I noticed a Gary Fisher 29er at my LBS the other day that had some really skinny looking knobbies on it. I think they were the Bontrager 29-3, which is listed on the Bontrager website as being available in a 2.00 size. At a glance, though, these looked like 1.8's. They might make a decent in-betweener.


----------



## pimpbot (Dec 31, 2003)

*Kenda Karmas...*



mtb143 said:


> I want to throw some knobbies onto my Ute to make it more woodsy-able (daily commute is 12+km of singletrack and fireroads, usually on MTB, but I want to do more on the Ute).
> 
> Problem is that knobbies seem to come in cyclocross sizes (skinny) and 29er MTB sizes (wide), and not much in the middle.
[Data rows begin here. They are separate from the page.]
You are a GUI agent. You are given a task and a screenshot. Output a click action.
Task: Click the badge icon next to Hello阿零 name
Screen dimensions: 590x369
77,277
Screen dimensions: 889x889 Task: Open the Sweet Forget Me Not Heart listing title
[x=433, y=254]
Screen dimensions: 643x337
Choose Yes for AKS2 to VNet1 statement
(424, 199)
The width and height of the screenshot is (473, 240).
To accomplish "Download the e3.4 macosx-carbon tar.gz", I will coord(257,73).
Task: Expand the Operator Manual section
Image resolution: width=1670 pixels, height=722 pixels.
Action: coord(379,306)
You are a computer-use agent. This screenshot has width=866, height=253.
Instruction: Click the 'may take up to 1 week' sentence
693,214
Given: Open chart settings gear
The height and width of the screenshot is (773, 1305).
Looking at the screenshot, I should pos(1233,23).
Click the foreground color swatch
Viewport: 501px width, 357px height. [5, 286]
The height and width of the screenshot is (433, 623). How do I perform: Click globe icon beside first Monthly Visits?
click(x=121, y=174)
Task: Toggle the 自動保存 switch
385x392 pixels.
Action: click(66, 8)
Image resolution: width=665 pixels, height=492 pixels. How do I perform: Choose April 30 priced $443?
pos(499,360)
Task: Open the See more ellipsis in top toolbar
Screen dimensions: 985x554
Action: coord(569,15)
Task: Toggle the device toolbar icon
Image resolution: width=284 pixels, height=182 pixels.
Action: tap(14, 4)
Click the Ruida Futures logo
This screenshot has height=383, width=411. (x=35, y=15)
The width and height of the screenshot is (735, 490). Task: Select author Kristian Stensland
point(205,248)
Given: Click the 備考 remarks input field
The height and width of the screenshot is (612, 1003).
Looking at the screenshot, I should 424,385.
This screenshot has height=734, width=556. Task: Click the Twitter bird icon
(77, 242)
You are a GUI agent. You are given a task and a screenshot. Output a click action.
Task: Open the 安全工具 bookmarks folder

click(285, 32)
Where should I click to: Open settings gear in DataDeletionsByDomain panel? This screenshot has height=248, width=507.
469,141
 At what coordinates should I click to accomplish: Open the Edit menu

I'm leaning towards WTB Nanoraptors in 2.1. Ute came with 1.75" stock tires.
> 
> So the question is, have others successfully thrown 2"+ wide tires onto a Ute?


... come in a 1.9" size for 29ers. They roll really well in 26er size. Karmas were my favorite raceday tire when I rode kiddy wheels.


----------



## mtb143 (Aug 26, 2007)

So I ended up going with the WTB NanoRaptors in 2.1, and am very pleased with their performance. Wife and I did a short 200 mile bike tour through southern Germany, Austria and Switzerland and the Ute did great with these tires on paved roads, dirt roads, and singletrack. The tread is on the shallow side, so great for low rolling resistance and drier conditions, but I'm not sure how well they'd do in mud. The Kenda Karmas might be a better choice when things start to get sloppy later in the year, or maybe a full mud tire, like the Bontrager Mud-X's, which are the best I've found for my full-sus rig.


----------



## mtb143 (Aug 26, 2007)

Update: I switched the Nanoraptors for Bontrager Mud-X 29x2.0's a few months ago when the rain and mud started. A note for anyone else interested in throwing knobbies on their Ute: the Mud-X's fit just fine in the fork and frame, however they do highlight a design limitation: the chainline is just barely wide enough that using little ring up front and large cog in the rear will cause the chain to rub on the tire. So without adjusting the chianline, even wider tires won't work - at least not in super low granny mode.


----------



## lancelot (May 24, 2006)

Great to know what tires can fit. I am seriously considering buying a Ute and would love to take it on some light offroad trail on my commute. How do you like yours in the dirt? I was also thinking of doing the Big Dummy but I think it is a bit overkill for my needs.


----------



## vikb (Sep 7, 2008)

If you want something with tread, but not a 29er MTB tire you could try these:

http://www.schwalbetires.com/bike_tires/road_tires/marathon_extreme


----------



## mtb143 (Aug 26, 2007)

lancelot said:


> Great to know what tires can fit. I am seriously considering buying a Ute and would love to take it on some light offroad trail on my commute. How do you like yours in the dirt? I was also thinking of doing the Big Dummy but I think it is a bit overkill for my needs.


I love my Ute both on pavement and on dirt. The Mud-X's have turned out to be excellent all-around tires, and I'm running them on my FS 26er as well. The extra volume adds some nice cush over the stock skinnies on the Ute, and the knobblies let me go anywhere that I dare take the Ute, and in any conditions short of snow/ice.

Back when I got the Ute I felt like I was compromising by not getting a Big Dummy, but given how I actually use the Ute, I am super happy that I got it instead. Most of the time I carry fairly small/light loads that only fill up one of the small Ute panniers, and a BD would be way overkill. On those occasions when I have some serious hauling, the Ute has taken it all. I have yet to try to put more on it than it can handle. The wife and I have done fully self-supported touring on a pair of Ute's with success as well.

I have only good things to say about the Ute. It's a great deal, and it's a practical, utilitarian car-lite enabler.


----------